Abandonment or Amendment of Alternative Criminal Charges
An amendment is an alteration to the face of the charging instrument affecting its substance. Eastep v. State, 941 S.W.2d 130, 132 (Tex. Crim. App. 1997).
In order to ensure the accused of his constitutional right to be informed of the nature of the charges against him, there must be an actual, physical alteration of the charging instrument. Id. at 132; Ward v. State, 829 S.W.2d 787, 793 (Tex. Crim. App. 1992).
An amendment to the charging instrument is subject to the limitations set forth in TEX. CODE CRIM. PROC. ANN. art. 28.10 (Vernon 1989).
Article 28.10 provides
(a) After notice to the defendant, a matter of form or substance in an indictment or information may be amended at any time before the date the trial on the merits commences. on the request of the defendant, the court shall allow the defendant not less than 10 days, or a shorter period if requested by the defendant, to respond to the amended indictment or information.

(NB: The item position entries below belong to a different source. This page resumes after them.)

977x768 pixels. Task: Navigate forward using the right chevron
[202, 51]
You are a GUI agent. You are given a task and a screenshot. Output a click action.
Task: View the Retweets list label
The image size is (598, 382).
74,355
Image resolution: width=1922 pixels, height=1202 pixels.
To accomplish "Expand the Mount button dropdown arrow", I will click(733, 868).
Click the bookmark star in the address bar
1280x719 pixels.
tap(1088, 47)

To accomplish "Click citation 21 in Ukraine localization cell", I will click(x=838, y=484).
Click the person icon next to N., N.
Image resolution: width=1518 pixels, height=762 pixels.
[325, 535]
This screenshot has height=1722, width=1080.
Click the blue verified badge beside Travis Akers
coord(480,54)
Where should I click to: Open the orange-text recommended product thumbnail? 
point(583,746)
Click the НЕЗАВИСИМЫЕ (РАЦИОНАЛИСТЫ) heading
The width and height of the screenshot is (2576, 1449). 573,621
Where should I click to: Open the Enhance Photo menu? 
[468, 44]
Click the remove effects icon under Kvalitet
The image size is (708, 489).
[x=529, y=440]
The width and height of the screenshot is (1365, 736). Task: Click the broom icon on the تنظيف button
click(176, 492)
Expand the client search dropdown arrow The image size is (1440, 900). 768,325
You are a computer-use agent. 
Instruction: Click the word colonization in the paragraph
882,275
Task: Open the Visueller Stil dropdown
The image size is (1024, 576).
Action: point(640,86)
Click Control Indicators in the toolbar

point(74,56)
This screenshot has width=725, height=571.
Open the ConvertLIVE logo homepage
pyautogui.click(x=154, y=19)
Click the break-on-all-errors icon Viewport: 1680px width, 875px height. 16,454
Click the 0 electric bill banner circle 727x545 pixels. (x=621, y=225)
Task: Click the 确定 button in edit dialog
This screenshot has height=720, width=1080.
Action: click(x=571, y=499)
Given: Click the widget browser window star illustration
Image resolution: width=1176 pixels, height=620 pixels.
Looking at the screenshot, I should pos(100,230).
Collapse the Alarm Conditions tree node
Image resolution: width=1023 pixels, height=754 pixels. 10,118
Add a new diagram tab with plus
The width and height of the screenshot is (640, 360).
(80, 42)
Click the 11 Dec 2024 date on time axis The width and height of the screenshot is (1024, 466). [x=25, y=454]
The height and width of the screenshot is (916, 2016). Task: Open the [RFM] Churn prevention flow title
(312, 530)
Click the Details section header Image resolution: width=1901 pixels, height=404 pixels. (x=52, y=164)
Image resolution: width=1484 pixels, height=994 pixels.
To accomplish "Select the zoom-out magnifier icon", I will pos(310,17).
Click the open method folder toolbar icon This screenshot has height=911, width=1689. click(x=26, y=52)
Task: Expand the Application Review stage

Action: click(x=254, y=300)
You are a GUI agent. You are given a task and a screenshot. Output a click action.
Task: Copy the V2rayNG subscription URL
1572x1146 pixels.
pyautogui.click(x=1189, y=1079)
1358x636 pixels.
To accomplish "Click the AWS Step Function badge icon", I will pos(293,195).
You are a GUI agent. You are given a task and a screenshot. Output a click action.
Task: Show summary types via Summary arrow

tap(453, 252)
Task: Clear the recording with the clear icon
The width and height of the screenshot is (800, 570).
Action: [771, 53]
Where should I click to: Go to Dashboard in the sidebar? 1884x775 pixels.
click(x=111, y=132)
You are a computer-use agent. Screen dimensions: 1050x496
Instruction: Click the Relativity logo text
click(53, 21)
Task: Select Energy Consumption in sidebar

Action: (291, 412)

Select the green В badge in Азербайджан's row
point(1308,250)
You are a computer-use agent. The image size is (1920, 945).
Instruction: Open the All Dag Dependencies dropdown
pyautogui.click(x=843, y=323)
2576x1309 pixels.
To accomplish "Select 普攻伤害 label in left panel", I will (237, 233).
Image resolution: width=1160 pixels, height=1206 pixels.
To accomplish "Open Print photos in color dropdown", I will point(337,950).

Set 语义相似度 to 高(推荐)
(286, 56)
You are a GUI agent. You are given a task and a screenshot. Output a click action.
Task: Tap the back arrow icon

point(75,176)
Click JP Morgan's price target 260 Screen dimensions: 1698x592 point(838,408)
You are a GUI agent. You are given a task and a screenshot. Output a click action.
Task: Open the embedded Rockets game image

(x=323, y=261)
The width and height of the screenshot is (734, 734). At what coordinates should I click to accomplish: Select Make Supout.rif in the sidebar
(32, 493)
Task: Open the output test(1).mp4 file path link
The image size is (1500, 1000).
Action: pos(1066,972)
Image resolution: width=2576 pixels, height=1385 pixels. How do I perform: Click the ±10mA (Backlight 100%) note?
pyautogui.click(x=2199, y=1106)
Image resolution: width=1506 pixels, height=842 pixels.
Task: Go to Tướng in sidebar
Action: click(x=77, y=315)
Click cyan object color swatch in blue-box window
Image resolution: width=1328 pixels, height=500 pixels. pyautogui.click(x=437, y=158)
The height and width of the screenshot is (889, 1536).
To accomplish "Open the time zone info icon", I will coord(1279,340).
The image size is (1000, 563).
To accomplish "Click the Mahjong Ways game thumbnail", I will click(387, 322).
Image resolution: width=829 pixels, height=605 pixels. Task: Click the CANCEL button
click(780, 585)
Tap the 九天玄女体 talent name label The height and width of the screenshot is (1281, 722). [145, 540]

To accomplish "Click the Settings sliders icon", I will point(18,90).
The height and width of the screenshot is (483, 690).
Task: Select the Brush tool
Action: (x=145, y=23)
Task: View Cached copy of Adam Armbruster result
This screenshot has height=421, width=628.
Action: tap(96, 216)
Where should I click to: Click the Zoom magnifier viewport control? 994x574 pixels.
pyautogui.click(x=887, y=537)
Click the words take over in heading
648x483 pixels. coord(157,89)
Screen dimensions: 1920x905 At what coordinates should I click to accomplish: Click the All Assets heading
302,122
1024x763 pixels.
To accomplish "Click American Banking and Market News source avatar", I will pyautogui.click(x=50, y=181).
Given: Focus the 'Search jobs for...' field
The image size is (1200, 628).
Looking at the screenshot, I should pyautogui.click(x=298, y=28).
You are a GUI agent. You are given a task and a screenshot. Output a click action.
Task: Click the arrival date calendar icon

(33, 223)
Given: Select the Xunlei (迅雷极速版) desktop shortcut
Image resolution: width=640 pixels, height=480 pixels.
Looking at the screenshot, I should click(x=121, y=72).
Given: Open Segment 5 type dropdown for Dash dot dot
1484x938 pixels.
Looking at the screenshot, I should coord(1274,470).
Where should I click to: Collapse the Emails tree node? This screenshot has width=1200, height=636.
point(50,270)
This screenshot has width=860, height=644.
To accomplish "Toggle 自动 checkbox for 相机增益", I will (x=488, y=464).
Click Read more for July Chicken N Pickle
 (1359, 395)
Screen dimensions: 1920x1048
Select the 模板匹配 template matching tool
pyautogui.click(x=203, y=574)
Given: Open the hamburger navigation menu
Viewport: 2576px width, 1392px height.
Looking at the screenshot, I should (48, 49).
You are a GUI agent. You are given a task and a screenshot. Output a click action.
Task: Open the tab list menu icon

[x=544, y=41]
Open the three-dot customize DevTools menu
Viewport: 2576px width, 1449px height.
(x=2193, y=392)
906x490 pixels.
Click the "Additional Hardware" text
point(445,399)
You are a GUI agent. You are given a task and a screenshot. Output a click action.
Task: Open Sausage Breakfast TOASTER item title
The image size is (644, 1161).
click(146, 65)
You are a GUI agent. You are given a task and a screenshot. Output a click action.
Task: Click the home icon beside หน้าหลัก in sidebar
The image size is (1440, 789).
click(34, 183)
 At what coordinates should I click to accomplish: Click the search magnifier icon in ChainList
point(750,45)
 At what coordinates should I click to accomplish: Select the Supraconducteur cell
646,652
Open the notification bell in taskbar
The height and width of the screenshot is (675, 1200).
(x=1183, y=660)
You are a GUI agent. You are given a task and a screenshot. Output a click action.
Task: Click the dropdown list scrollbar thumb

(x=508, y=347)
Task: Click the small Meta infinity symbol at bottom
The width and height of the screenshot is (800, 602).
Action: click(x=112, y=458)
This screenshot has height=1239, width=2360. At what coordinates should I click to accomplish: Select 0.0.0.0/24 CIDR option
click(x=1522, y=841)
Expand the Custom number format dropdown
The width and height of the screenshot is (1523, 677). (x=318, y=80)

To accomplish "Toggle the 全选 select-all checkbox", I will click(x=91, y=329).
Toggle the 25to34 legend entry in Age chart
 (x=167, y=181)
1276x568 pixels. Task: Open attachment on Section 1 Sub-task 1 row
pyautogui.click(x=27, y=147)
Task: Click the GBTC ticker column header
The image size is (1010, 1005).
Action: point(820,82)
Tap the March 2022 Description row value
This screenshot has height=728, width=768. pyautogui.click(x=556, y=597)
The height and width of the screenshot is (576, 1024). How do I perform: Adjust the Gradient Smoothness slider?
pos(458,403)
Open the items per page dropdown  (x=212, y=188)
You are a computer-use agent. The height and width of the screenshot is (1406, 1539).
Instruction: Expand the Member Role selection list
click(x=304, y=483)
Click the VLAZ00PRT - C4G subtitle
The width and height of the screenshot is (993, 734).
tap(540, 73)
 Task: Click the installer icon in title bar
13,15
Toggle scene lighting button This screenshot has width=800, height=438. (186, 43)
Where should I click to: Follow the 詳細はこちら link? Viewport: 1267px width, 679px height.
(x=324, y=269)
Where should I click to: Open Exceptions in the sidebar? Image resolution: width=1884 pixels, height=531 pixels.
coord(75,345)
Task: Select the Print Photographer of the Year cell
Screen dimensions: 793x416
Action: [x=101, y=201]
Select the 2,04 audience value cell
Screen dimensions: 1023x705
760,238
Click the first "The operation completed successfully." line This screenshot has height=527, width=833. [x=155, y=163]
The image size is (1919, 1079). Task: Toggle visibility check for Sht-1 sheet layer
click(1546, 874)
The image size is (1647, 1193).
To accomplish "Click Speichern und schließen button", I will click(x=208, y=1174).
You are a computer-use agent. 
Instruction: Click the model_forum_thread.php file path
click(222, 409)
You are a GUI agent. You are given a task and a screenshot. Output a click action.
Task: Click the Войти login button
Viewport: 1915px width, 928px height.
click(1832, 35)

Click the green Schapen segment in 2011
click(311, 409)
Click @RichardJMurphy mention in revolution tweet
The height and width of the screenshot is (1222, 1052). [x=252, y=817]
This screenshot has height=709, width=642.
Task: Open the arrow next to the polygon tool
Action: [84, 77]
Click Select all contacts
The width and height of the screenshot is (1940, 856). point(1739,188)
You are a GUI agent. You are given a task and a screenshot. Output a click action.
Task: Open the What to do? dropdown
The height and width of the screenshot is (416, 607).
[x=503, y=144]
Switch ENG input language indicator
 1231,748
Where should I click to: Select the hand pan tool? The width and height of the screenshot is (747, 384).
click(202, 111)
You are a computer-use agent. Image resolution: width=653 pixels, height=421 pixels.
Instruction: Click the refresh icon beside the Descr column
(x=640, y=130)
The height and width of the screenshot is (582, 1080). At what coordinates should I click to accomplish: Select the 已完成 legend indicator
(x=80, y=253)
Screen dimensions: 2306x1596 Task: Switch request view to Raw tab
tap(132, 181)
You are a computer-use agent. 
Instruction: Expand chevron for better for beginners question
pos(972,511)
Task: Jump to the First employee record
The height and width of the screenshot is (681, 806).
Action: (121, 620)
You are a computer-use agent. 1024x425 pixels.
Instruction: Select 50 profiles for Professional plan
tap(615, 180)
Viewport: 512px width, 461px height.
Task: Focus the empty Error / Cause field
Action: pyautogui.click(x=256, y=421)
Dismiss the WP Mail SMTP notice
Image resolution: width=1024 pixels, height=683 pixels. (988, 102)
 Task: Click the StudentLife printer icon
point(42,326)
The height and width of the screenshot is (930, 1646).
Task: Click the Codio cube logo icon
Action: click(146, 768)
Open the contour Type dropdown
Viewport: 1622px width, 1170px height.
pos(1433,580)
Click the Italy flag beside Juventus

(b) a matter of form or substance in an indictment or information may also be amended after the trial on the merits commences if the defendant does not object.
(c) An indictment or information may not be amended over the defendant's objection as to form or substance if the amended indictment or information charges the defendant with an additional or different offense or if the substantial rights of the defendant are prejudiced.
An abandonment, on the other hand, although accomplished by physical alteration, does not affect the substance of the charging instrument. Eastep, 941 S.W.2d at 133.
Eastep recognized three situations in which altering the charging instrument constitutes an abandonment, rather than an amendment:
(1) abandonment of one or more of the alternative means by which an offense may be committed;
(2) abandonment of an allegation if the effect is to reduce the prosecution to a lesser included offense;
(3) abandonment of surplusage. Eastep, 941 S.W.2d at 135.
In the Hilton v. State, 879 S.W.2d 74 (Tex. App.-Houston [14th Dist.] 1994, pet. ref'd) case, the State attempted to alter the indictment, which had previously charged the defendant with the theft of "two facsimile machines" to now charge him with theft of "one facsimile machine."
The Fourteenth Court of Appeals ruled that this was an amendment subject to the restrictions of Article 28.10, and not, as argued by the State, simply an abandonment of one facsimile machine from the indictment.
The court said, "We note that the State not only deleted the words 'two facsimile machines, 'but substituted the words 'one facsimile machine.'
We find that the State's action in changing the words in the indictment was an 'amendment' within the meaning of Article 28.10." Hilton, 879 S.W.2d at 78-79.